Banks Reduced Lending in January Even as They Promised More Loans
A new report from the Treasury Department — the last of its kind — shows that despite all the regulation-avoiding PR campaigns, new loans at the nine largest banks that still owe bailout funds to the government dropped by 35 percent in January.
The nine banks are: Citigroup Inc., Comerica Inc., Fifth Third Bancorp, Hartford Financial Services Group Inc., KeyCorp, Marshall & Ilsley Corp., PNC Financial Services Group Inc., Regions Financial Corp. and Suntrust Banks Inc.Increasing lending to consumers and small businesses was one of Congress’ stated goals when it passed the $700 billion financial bailout in October 2008.

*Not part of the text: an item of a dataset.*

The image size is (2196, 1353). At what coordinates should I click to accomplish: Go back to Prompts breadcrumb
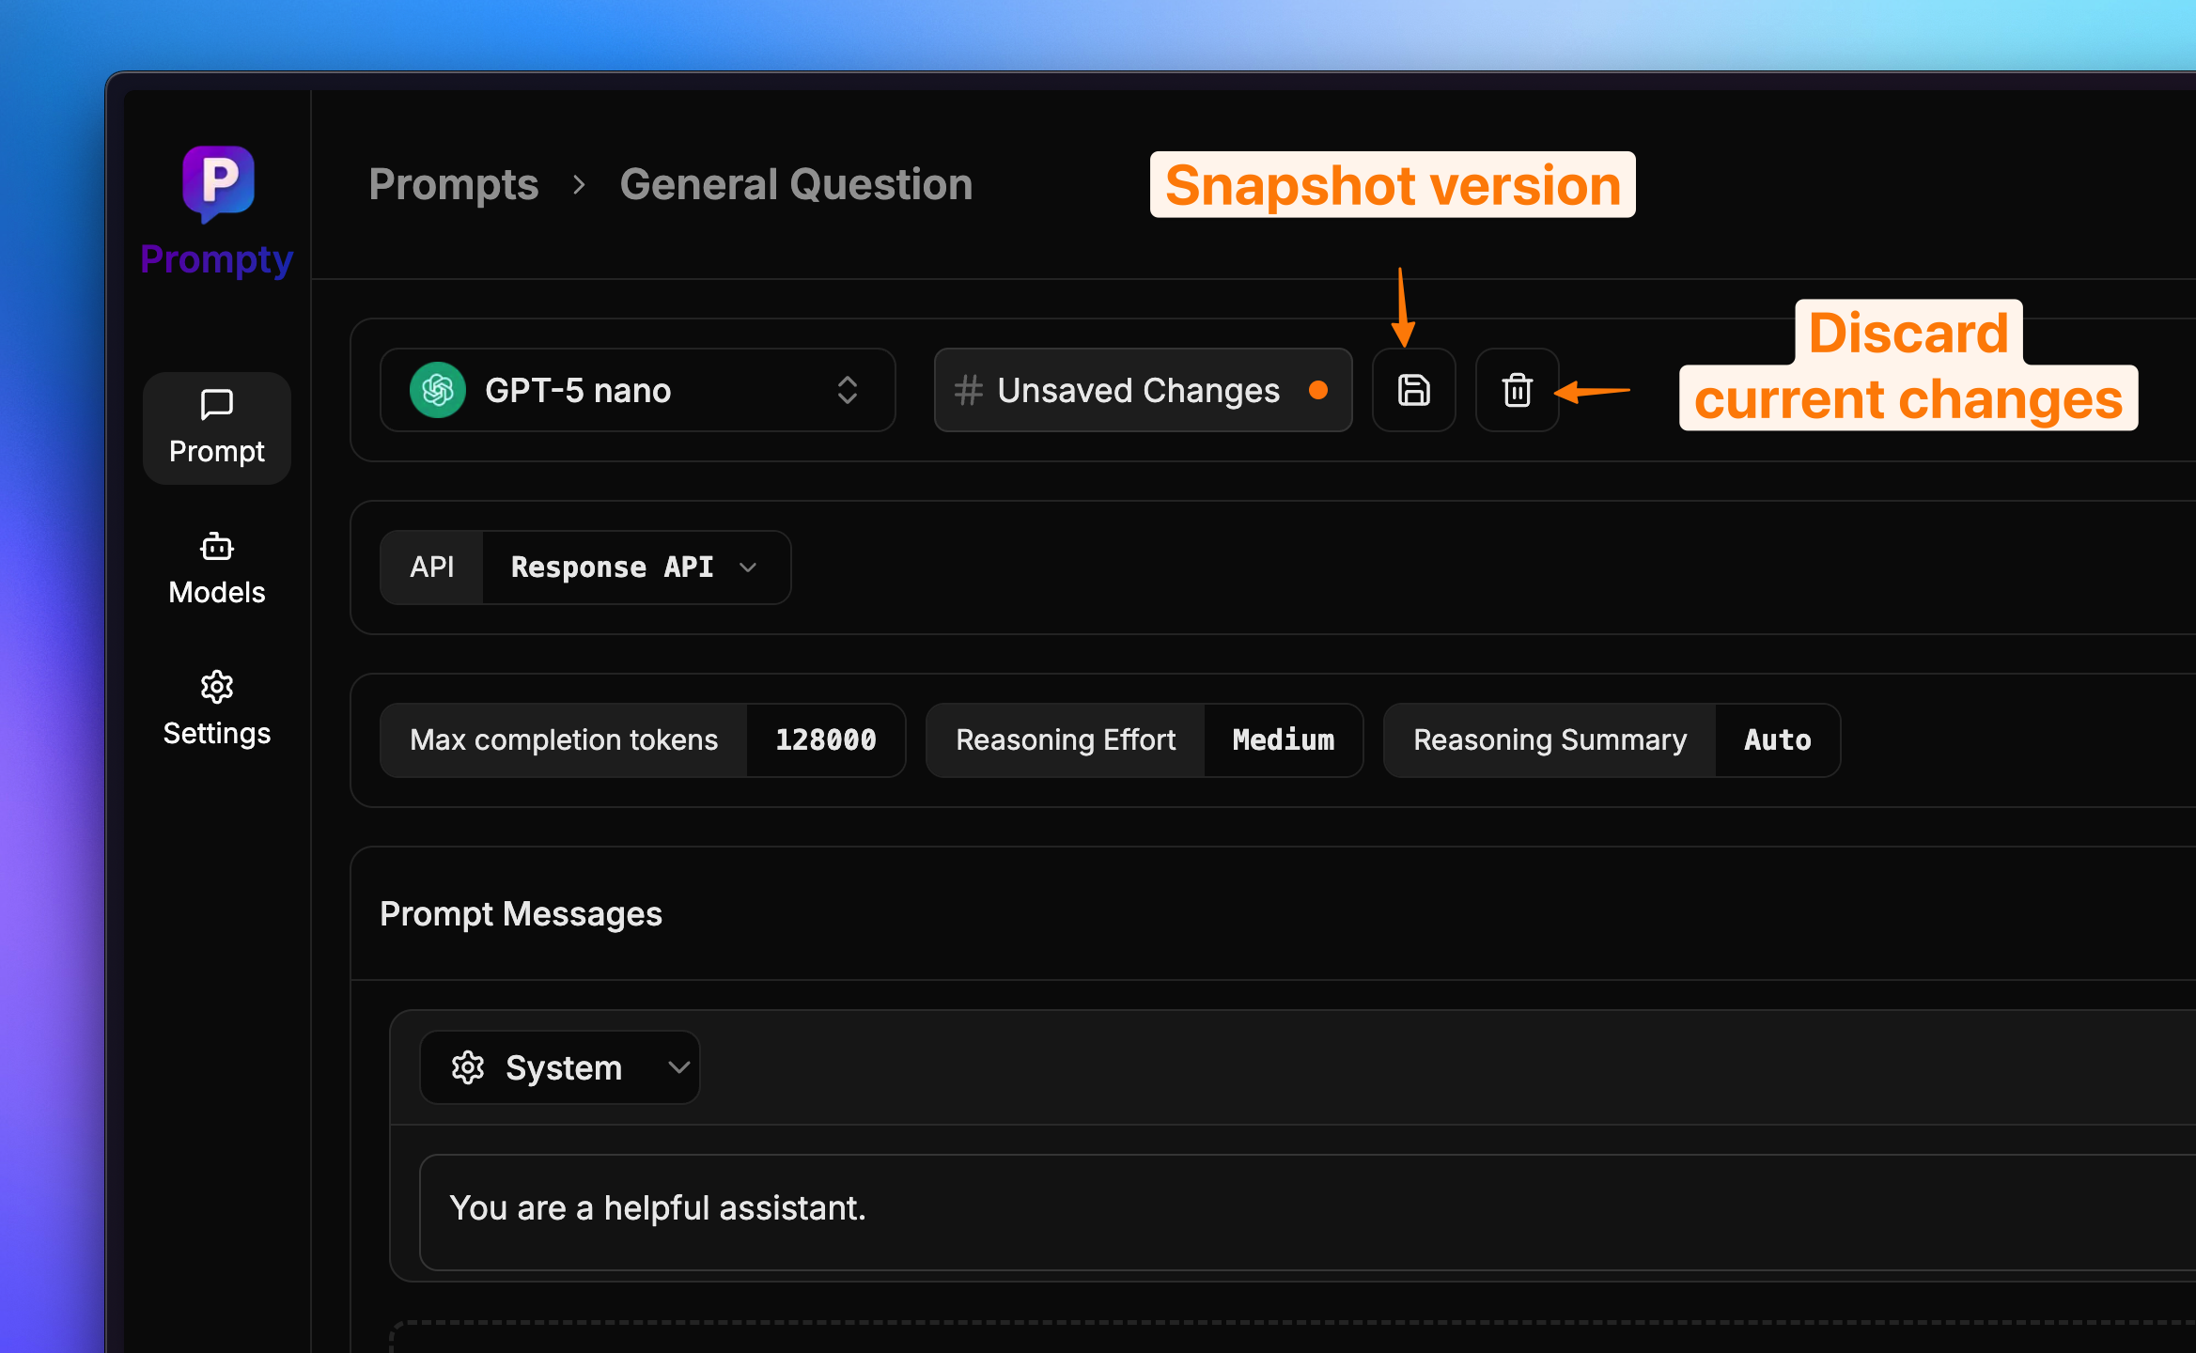click(454, 184)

That, however, has not been the result of the bailout. Despite the need, particularly among small businesses, for credit to keep businesses afloat or open new ones, opening the government coffers has yet to result in banks opening up their vaults to small business customers. In fact, six weeks after Obama called the 12 largest banks to the carpet about their small business practices, loan originations are down 35 percent. It’s like the banks don’t even care who is watching their behavior, as they already have what they want (the bailout) and didn’t have to do anything for it.
As part of its report, the Treasury Department announced it would no longer create a summary document to explain to people who don’t want to dig through spreadsheets what’s going on in the lending market. They called the reports “no longer meaningful.” What they may have meant was they don’t feel the need to make it easy for reporters to understand how little the banks are doing in terms of lending.